The Donne with whom Miles opened her essay was the Eliotic Donne, the Donne she had grown up with, "direct sensuous apprehension of thought," the immediacy of the odor of the rose, terms that she realized were inadequate as she reread and rethought the poems. It has become a familiar refrain, that mischievous paragraph in the 1921 "Essay on Metaphysical Poetery" (one paragraph and all that fuss!).(33) And the few echoes in the poetry are also familar (they are not so much allusions as nods in the direction of; Eliot talked about Donne far more than he used him).
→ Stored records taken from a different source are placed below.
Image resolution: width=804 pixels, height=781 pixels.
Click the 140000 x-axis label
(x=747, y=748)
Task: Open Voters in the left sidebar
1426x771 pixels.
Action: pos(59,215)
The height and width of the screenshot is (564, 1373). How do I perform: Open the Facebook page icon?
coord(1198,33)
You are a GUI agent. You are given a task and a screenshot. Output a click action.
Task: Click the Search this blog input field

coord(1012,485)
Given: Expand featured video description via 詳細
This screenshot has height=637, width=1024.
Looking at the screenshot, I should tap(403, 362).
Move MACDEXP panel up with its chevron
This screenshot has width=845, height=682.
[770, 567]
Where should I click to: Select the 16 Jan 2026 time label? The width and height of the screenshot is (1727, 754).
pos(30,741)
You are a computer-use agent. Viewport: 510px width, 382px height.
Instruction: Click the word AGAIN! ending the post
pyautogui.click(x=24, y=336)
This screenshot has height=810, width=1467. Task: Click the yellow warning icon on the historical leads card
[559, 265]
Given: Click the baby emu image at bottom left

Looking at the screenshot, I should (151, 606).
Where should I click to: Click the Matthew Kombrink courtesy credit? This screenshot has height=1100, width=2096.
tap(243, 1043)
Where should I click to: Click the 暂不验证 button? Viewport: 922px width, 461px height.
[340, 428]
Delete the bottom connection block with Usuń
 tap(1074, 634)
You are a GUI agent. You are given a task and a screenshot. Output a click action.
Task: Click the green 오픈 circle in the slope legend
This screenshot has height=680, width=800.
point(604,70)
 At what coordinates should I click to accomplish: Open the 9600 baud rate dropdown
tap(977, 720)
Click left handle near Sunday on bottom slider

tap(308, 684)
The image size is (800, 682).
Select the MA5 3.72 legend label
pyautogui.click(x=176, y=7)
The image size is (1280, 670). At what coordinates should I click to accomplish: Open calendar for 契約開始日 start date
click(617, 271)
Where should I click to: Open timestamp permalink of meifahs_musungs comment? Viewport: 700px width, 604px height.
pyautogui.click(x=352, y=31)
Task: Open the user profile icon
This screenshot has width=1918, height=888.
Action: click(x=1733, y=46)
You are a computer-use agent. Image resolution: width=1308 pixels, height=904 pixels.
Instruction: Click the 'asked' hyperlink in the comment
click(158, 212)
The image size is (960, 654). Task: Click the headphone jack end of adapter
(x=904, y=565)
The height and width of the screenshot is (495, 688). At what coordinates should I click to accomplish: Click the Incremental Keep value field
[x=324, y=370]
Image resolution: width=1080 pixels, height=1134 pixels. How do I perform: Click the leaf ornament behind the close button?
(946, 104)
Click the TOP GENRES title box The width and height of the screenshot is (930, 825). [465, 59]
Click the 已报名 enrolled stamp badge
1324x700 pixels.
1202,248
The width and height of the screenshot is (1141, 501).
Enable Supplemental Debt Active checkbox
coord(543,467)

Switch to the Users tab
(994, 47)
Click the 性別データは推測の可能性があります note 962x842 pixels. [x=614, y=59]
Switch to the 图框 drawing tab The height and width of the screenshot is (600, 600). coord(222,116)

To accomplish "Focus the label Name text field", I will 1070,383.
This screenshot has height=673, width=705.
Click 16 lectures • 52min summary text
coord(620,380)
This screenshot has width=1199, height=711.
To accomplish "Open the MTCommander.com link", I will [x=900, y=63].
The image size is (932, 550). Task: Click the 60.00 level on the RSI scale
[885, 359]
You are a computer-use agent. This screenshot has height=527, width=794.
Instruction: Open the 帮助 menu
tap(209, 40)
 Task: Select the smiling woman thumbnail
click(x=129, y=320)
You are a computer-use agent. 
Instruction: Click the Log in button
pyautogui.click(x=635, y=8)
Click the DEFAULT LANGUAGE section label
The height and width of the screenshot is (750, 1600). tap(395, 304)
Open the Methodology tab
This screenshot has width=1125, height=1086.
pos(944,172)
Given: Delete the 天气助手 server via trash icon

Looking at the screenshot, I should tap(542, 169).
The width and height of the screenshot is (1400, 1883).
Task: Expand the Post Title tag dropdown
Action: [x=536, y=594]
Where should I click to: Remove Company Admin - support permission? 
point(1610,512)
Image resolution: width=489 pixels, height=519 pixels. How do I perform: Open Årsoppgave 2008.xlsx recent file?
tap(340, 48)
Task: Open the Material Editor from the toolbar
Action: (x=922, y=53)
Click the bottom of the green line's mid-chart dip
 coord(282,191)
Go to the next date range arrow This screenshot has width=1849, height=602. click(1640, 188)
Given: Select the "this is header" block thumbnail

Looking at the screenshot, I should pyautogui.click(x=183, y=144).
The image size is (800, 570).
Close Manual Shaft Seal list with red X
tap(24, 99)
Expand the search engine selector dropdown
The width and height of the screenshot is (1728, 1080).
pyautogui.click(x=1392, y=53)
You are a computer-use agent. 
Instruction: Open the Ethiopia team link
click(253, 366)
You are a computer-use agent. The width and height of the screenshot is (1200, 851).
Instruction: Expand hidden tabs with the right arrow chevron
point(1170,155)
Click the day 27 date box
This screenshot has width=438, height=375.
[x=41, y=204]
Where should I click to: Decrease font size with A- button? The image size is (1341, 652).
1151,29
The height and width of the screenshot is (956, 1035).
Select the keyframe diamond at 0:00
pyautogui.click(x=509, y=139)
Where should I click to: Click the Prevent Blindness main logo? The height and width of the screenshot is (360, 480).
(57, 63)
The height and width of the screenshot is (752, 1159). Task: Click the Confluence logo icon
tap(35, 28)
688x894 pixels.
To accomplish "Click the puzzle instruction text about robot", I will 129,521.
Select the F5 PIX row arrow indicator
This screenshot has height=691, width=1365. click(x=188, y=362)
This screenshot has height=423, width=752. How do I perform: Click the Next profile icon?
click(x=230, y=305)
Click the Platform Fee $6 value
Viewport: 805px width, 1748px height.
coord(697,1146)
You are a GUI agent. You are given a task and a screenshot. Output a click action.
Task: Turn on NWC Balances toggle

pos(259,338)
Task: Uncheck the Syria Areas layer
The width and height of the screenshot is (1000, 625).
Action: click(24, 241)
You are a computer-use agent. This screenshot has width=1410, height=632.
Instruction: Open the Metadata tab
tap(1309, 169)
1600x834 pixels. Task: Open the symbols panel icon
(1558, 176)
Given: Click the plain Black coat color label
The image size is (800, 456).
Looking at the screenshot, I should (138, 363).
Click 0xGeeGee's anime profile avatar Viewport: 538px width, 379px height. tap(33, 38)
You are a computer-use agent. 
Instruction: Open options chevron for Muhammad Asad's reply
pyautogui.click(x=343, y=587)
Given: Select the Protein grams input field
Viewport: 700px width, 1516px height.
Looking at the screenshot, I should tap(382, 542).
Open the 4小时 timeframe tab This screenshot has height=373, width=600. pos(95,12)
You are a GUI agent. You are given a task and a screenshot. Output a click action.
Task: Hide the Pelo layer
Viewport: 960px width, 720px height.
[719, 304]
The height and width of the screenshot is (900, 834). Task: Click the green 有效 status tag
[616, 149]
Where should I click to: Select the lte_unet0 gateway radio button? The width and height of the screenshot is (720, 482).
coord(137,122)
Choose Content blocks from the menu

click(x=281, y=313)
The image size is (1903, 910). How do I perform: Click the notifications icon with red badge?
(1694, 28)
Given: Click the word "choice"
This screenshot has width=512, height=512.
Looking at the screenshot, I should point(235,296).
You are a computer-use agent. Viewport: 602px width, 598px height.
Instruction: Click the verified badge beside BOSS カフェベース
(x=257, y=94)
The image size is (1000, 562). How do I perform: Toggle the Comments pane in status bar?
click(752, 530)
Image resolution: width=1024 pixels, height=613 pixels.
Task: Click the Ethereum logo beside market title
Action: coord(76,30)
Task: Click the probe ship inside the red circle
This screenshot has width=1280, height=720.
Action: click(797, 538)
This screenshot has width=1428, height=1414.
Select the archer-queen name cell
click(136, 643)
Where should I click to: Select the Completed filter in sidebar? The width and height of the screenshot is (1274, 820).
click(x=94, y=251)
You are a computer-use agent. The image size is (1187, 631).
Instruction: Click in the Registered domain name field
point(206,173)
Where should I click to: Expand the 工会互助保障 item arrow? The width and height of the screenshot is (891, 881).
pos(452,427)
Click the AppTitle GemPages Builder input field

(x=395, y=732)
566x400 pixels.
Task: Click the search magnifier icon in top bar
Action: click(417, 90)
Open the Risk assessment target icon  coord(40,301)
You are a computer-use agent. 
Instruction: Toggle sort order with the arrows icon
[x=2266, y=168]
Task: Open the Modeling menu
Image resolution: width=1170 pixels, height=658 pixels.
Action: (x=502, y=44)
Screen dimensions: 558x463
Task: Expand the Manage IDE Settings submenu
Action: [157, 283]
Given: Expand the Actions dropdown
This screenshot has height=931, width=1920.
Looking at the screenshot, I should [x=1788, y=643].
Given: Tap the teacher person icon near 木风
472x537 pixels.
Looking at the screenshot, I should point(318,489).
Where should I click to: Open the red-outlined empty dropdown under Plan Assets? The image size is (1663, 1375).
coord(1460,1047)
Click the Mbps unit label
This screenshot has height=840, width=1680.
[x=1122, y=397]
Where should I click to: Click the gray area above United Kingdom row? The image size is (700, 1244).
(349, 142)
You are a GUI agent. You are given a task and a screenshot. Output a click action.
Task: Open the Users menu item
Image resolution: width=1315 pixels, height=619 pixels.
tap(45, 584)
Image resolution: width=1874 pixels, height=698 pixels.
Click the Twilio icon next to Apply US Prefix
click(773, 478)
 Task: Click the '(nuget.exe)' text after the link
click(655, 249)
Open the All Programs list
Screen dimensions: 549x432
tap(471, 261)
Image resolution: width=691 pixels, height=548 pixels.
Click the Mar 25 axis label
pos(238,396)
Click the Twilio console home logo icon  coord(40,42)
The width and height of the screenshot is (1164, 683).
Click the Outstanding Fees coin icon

The canonization narrative and the counter narratives, how Eliot needed his version of Donne for his version of Eliot, are familiar, too. But one of the real silences of that narrative is the absent book on Donne. There were the 1926 Clark Lectures, "On the Metaphysical Poetry of the 17th Century," and the 1931 "Donne in Our Time" essay, which offered, it should be emphasized, a considerably nuanced version of the 1921 argument.(34) Thought and sensibility are still fissured but the emphasis now is on language; there is less about the mind of England and more about the natural, conversational style that made it possible for subsequent poets to think in lyric verse. There was, as well, an abbreviated version of the Clark in the 1933 Johns Hopkins Turnbull lectures. There were plans to publish these as The School off Donne but that never happened. Visions and revisions notwithstanding (and there were several), and Eliot's insistence that the lectures not be quoted without permission, there was no book (the lectures were only published a few years ago).(35) Eliot finally gave the rights to the title to A. Alvarez, whose book The School of Donne appeared in 1961.